La sentencia contra el antiguo secretariado de las FARC es la primera emitida por la JEP contra máximos responsables de un grupo armado, en el marco del sistema de justicia transicional del Acuerdo de Paz de 2016. El fallo reconoce el secuestro como política sistemática de las FARC y fija sanciones restaurativas que han provocado reacciones divididas. Para algunos, representa un paso sin precedentes hacia la verdad; para otros, sin penas de cárcel, no hay justicia real.
Pero más allá del debate jurídico, las reacciones a la sentencia reabren una pregunta política de fondo: ¿fracasó este Acuerdo o enfrentamos, más bien, la dificultad estructural de sostener la paz en Colombia? La respuesta está lejos de ser binaria. Más que un fracaso, lo que vivimos hoy es el resultado de tres desafíos no resueltos que pueden explicar por qué la paz firmada aún no se ha convertido en una paz vivida.
Primero, la paz no es un punto de llegada, sino un proceso político y territorial. Firmar un acuerdo no es cerrar el conflicto: es transformarlo. La implementación con las FARC ha sido desigual. Mientras algunos componentes, como la justicia transicional, han avanzado, otros siguen pendientes: reforma rural, garantías de seguridad, reincorporación económica. Pedirle al Acuerdo resolver todo el conflicto es desconocer su naturaleza: la paz es una puerta, no una línea de meta.
Segundo, el Estado no llegó a tiempo ni con la fuerza suficiente. Diversos análisis muestran que los indicadores de violencia siguen siendo altos: la expansión de grupos armados, los enfrentamientos, los desplazamientos forzados y el asesinato de líderes sociales no cesan. La causa no es solo el incumplimiento del Acuerdo, sino la incapacidad del Estado para construir legitimidad donde más se necesita.
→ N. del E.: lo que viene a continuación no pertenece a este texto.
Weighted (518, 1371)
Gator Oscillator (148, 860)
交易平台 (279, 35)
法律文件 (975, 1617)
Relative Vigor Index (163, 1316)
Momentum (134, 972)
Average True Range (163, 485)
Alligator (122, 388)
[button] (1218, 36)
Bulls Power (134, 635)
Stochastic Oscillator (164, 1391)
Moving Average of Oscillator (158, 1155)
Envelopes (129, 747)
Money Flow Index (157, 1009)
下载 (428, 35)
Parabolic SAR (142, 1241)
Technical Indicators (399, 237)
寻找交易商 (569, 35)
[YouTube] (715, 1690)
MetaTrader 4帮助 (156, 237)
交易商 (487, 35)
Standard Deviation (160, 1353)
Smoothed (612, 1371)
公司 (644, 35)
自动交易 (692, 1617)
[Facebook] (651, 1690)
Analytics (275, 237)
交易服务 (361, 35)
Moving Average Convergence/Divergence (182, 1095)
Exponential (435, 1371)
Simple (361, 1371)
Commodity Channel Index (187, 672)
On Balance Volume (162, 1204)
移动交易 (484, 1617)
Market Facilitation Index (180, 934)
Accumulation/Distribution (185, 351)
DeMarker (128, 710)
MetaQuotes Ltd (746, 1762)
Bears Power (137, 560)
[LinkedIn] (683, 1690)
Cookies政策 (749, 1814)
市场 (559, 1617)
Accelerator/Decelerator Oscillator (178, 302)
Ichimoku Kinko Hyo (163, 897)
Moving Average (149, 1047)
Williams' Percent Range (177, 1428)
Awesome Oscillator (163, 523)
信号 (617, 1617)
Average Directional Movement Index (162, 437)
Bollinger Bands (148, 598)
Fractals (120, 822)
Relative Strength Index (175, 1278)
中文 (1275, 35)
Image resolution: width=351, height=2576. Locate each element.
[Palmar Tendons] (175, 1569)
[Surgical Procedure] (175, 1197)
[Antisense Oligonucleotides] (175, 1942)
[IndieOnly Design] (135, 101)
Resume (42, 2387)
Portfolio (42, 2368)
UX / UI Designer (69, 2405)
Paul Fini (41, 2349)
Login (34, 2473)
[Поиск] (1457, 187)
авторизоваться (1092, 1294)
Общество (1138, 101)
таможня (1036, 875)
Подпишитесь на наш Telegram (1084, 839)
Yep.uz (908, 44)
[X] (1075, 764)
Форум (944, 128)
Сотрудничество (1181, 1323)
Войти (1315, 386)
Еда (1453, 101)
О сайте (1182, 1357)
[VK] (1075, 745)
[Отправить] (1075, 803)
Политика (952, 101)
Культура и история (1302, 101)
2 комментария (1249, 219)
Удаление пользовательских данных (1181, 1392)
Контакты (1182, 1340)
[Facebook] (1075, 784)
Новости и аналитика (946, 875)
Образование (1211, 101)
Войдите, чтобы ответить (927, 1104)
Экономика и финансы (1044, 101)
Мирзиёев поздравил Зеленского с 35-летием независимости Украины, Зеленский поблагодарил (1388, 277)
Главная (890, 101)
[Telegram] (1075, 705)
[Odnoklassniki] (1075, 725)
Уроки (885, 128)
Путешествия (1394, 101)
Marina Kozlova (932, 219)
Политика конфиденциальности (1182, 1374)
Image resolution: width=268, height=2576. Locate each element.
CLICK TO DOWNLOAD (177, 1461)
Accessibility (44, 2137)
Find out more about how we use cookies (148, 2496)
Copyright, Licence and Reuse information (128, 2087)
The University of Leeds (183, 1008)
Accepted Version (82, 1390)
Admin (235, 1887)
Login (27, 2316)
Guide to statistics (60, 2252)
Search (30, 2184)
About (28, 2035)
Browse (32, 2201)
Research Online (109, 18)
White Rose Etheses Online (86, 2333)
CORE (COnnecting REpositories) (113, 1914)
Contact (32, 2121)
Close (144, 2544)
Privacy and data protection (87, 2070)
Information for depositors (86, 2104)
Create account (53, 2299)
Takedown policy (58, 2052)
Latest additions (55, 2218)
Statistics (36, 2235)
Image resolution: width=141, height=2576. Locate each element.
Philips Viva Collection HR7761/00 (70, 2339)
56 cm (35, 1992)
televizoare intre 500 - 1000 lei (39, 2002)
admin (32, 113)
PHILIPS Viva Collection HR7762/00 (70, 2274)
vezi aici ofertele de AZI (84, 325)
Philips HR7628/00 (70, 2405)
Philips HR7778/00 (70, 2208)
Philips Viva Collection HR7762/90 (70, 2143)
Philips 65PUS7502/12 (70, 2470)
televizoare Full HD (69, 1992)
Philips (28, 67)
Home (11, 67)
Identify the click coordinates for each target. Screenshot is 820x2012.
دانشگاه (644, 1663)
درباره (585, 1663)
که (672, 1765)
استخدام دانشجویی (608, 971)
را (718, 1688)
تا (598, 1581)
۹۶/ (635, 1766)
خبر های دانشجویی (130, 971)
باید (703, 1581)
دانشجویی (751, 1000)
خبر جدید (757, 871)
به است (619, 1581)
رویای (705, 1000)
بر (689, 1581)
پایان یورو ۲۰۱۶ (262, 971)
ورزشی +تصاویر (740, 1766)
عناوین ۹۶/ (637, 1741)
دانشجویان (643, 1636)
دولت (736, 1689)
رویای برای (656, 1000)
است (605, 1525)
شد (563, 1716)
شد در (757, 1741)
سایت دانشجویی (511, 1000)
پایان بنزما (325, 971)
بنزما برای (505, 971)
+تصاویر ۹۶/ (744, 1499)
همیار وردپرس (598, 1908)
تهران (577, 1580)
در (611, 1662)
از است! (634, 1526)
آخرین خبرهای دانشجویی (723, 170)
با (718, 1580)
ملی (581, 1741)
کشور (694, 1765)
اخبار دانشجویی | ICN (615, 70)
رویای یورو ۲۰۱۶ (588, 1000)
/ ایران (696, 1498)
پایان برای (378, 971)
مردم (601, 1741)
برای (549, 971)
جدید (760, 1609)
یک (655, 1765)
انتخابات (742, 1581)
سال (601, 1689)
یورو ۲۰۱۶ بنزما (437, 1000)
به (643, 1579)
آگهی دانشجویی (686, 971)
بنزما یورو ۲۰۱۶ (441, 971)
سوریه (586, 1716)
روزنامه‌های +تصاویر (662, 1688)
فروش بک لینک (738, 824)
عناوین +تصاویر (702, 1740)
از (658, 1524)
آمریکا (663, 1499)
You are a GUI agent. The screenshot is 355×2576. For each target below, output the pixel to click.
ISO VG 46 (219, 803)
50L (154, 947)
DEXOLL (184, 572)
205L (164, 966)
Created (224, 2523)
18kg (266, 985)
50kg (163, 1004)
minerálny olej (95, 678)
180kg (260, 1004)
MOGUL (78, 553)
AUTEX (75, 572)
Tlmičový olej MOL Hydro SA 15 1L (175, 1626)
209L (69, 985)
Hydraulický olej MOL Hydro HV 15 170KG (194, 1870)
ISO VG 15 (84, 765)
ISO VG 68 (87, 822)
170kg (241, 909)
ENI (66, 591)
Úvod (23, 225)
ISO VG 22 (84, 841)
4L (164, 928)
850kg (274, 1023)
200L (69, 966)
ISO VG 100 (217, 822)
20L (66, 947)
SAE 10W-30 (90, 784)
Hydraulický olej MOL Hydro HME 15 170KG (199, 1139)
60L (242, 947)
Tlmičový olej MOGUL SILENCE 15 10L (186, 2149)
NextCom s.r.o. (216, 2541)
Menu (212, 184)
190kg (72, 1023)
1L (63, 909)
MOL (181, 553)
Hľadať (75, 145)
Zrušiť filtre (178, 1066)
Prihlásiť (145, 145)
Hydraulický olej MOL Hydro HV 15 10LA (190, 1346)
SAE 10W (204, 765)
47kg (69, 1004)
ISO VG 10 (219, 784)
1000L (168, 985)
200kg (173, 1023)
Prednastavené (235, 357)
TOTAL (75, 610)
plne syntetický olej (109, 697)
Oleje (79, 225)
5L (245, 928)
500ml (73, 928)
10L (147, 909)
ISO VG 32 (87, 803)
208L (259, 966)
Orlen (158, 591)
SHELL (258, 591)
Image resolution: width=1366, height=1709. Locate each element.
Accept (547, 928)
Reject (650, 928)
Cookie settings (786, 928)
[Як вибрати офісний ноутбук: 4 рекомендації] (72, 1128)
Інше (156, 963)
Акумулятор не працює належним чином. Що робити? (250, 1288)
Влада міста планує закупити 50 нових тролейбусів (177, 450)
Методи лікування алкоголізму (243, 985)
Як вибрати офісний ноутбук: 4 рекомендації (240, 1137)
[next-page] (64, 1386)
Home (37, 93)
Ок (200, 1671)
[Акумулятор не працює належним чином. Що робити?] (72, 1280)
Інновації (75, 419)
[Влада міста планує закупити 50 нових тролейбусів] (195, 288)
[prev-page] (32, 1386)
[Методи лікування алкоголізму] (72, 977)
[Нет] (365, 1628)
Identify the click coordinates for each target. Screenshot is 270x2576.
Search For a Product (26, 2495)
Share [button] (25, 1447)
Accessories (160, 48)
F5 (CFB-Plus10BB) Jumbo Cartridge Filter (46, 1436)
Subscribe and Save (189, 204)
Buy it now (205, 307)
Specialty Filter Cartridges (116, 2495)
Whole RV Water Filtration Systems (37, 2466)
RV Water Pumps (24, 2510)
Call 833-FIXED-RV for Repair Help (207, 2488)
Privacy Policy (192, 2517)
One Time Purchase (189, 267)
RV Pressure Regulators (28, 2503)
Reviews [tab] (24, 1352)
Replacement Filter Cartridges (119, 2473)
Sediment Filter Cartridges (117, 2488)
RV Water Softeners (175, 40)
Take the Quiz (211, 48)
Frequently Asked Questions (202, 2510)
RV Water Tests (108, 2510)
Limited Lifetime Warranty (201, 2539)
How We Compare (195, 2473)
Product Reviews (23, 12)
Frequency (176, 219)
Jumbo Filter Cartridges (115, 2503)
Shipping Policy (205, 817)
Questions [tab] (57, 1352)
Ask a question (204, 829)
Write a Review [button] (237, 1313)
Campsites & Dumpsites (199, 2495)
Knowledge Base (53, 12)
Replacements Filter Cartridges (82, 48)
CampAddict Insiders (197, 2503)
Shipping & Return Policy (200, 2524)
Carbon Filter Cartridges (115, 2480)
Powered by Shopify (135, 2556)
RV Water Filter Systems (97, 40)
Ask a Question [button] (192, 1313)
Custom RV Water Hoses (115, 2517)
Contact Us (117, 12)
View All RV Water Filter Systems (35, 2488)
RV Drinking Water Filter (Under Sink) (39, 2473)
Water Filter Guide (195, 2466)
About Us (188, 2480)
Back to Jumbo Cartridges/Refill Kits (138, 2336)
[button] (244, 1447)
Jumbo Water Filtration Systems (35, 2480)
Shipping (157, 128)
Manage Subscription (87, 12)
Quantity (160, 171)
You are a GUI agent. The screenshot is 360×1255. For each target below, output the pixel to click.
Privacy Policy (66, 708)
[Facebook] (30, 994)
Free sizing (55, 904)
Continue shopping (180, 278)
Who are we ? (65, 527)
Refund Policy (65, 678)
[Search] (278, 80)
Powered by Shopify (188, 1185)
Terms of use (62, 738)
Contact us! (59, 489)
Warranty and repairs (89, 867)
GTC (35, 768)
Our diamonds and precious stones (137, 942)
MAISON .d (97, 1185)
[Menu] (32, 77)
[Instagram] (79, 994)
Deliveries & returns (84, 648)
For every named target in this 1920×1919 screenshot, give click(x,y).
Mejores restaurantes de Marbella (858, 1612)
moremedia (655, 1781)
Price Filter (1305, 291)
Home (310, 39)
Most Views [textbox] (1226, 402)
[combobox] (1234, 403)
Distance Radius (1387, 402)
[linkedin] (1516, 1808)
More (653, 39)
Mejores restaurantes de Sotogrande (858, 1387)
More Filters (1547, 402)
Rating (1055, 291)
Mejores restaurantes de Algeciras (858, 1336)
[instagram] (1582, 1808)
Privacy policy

Mientras la institucionalidad llega fragmentada y sin respuesta sostenida, los actores ilegales siguen llenando el vacío con control, ingresos y normas propias.
Tercero, la reconciliación exige algo más que sanciones. La JEP ha sido clara: la justicia transicional no busca venganza, sino verdad, reparación y no repetición. Pero las sanciones restaurativas, aunque válidas en términos internacionales, deben ser mejor comprendidas y socializadas para que no pierdan legitimidad frente a la opinión pública. No habrá reconciliación sin justicia, pero tampoco sin diálogo, reconocimiento y participación real de las víctimas.
Sostener la paz no es una recompensa automática tras la firma de un acuerdo. Es una tarea compleja que exige coherencia entre el discurso y la acción, entre la verdad reconocida y las transformaciones prometidas. La sentencia de la JEP no es un punto final: es una señal de que el país todavía está escribiendo el sentido de su transición. La paz no fracasa por sí sola. Se debilita cuando se usa como promesa sin respaldo. La tarea de construirla sigue en pie.